The opposition have the advantage that they are defending the status quo. Currently, in the UK, there are hundreds of schools dedicated to a particular faith (the great majority Christian, either Church of England or Roman Catholic), which are funded by the state out of taxes, but at least partly administered by the relevant faith group. The opposition can make the case that this system exists, works well, produces excellent results, and that to close it down would cause immense and unnecessary disruption to the education of thousands of children and their families. They can argue that the status quo is not demonstrably failing, and that therefore the proposition carry a heavy burden of proof if they are to justify such a radical upheaval. Essentially, it's the 'If it ain't broke, don't fix it' argument. If you can prove something isn't broken, you put the burden of proof on those who are arguing it should be fixed.

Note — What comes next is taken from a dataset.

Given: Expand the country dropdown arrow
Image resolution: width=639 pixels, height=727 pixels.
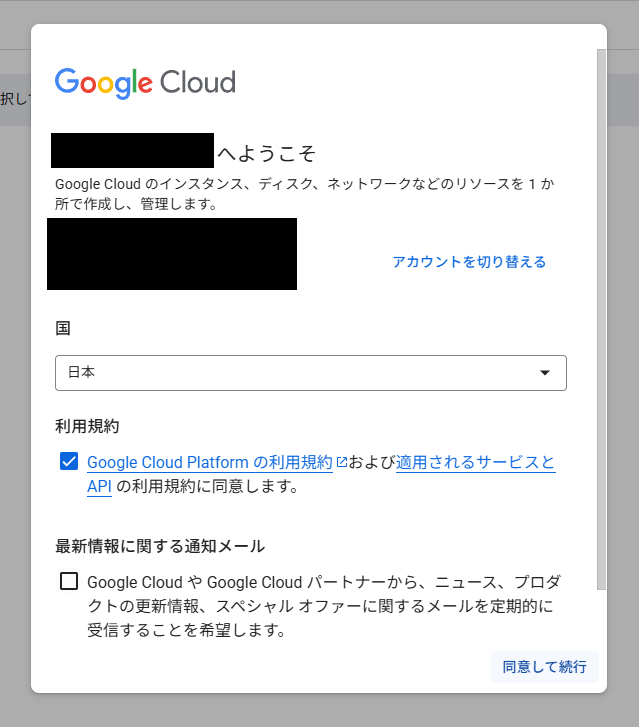Looking at the screenshot, I should [x=545, y=373].
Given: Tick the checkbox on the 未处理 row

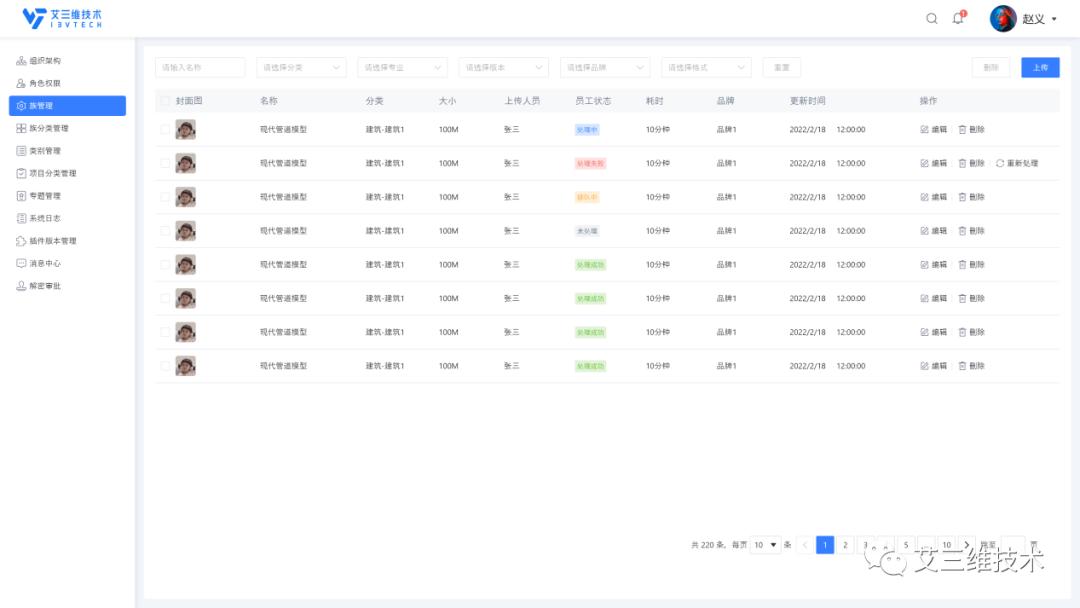Looking at the screenshot, I should (165, 230).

The proposition can push the burden of proof back, though. They can argue that however effectively the status quo may be working in individual cases, it is inherently untenable. Why should taxpayers' money be spent on supporting religious schools when only a minority of British people profess, still less practise, a religion? State schools are meant to be inclusive, open to every child in the area; to associate them with a minority group is manifestly unjust. No one would come up with this system if they were designing an education system from scratch in the 21st century. The burden of proof must therefore fall on the opposition to explain why such an absurd and anachronistic system should be tolerated.
So, to sum up how to make the burden of proof work for you:
- Make your side of the case appear self-evident and a part of the natural order of things.
- This will make the other side have to work harder in proving that this way of doing things is wrong.
- Mention the burden of proof in your summary, reminding the judge(s) that the other side need to work harder than you to win.